In memoria di Franco Pincione

La dipartita del dottor Franco Pincione è una notizia che non avrei mai voluto ricevere così presto. L’ho conosciuto quando ero un giovane medico e lui era già un professionista affermato. Un gastroenterologo ospedaliero di rango elevato, dotato di capacità cliniche e diagnostiche molto raffinate. E’ stato l’antesignano della endoscopia digestiva nella nostra zona e, fino al termine della sua carriera, un punto di riferimento affidabile e un passaggio obbligato per dirimere i casi clinici più intricati o i sospetti diagnostici da chiarire con sollecitudine. Una persona dotata di grande spessore professionale e di un fascino intellettuale non trascurabile. Un modello al quale ispirare i propri comportamenti. E’ stato lui che mi ha invitato a far parte del Consiglio Direttivo dell’Ordine dei Medici della provincia di Massa Carrara. Un onore per me, perché era molto selettivo nelle scelte e nell’accordare la sua fiducia. Per questo lo ringrazio di cuore. Non è stato facile raccogliere la sua eredità. Mi ha insegnato molte più cose di quante io fossi all’altezza di imparare.
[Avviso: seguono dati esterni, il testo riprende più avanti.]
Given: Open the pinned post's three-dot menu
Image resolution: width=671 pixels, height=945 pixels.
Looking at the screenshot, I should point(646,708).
La sua profondità di pensiero era a volte disarmante. Quando mi confrontavo con lui, sapevo che non avrei mai dovuto cedere alla presunzione di aver fatto osservazioni sufficientemente intelligenti e magari conclusive. Con il suo sorriso beffardo e la sua logica stringente, riusciva sempre a introdurre ulteriori elementi di riflessione e di approfondimento che mi obbligavano a considerare aspetti che mi erano sfuggiti o che avevo sottovalutato. Non è facile oggi rendere completamente omaggio a una figura della sua statura culturale, umana e professionale. La solidità della sua cultura, la raffinatezza del suo pensiero e il suo elevato senso civico hanno coerentemente ispirato tutte le attività che ha svolto con uno stile e un’eleganza sopraffina mista a un pizzico di eccentricità. Tutte queste doti posso ben dire che collocano Franco Pincione nell’aristocrazia della medicina. Una categoria che identifica i più meritevoli, intesi questi come coloro che sono moralmente e intellettualmente i migliori e i più valorosi.
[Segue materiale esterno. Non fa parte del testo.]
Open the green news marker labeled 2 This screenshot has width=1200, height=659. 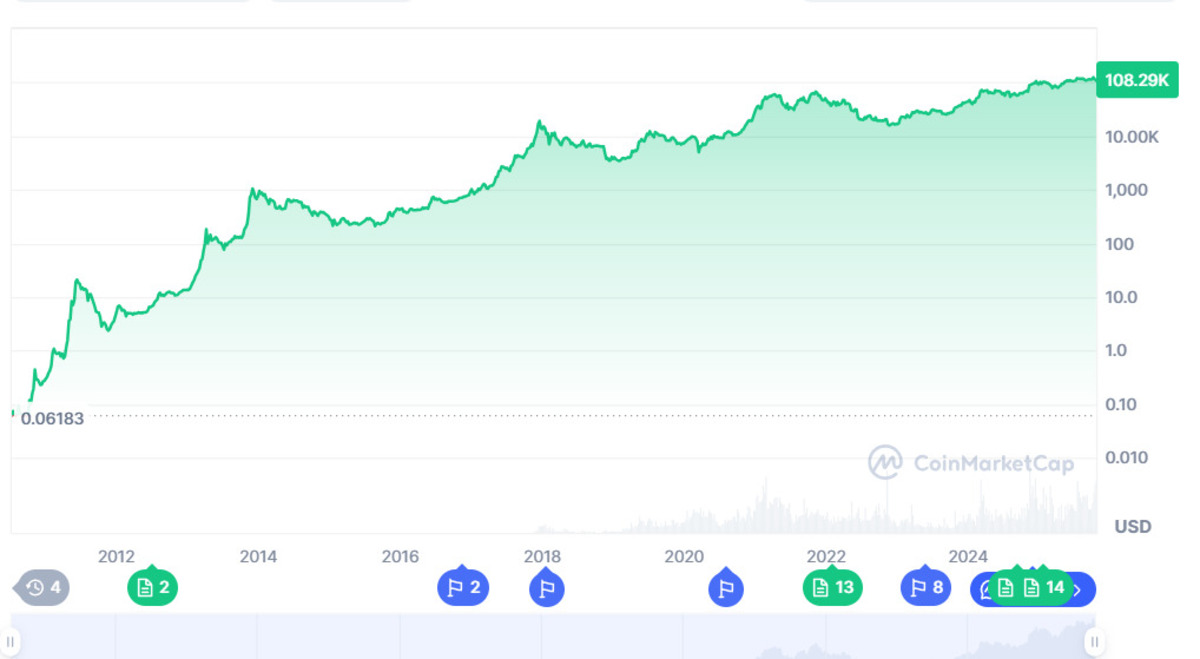click(152, 588)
La sua attività clinica era basata sui canoni classici della semeiologia e del ragionamento clinico, corredato dagli esami strumentali. Non scrutava organi cavi di sua competenza come se fossero avulsi dalla persona ammalata e dalla sua storia. Con l’esame endoscopico non guardava un organo, ma vedeva le disfunzioni o la malattia che ne deriva, nella complessità biologica e clinica del soggetto nel quale si sviluppano.
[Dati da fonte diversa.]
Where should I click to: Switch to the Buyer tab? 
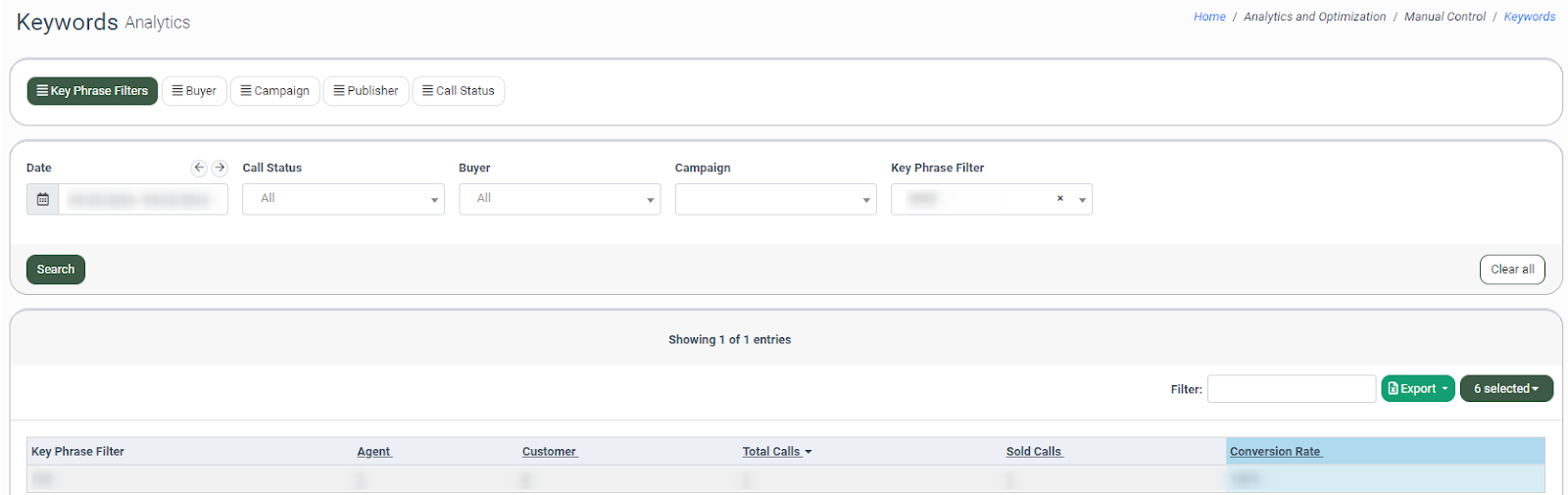coord(194,91)
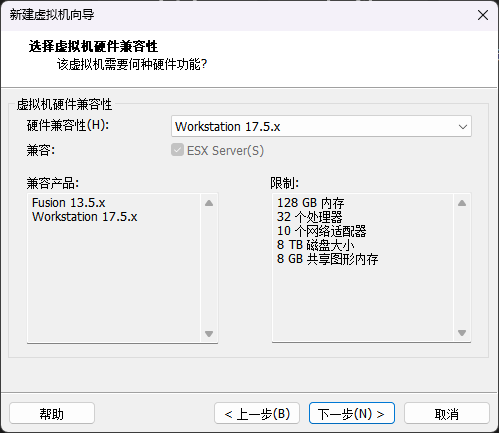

Lungi dal dottor Pincione il medico inteso come puro e semplice esecutore di linee guida o di orientamenti burocratico amministrativo o di direttive economicistiche. Una sciatta figura senza anima che non gli apparteneva. Non è facile ricordare un collega della grandezza del dottor Pincione perché nella sintesi estrema che sono costretto a fare, corro il rischio di non dare il giusto rilievo a frammenti importanti della sua vita e della sua personalità. È stato un grande Presidente dell’Ordine dei medici, una carica che ha rivestito con la saggezza, la cultura, la sensibilità e le capacità tecnico organizzative che indiscutibilmente gli appartenevano. Franco Pincione resterà nella memoria dei medici come un presidente di alto livello con peculiarità sue proprie che forse nessuno mai riuscirà ad eguagliare.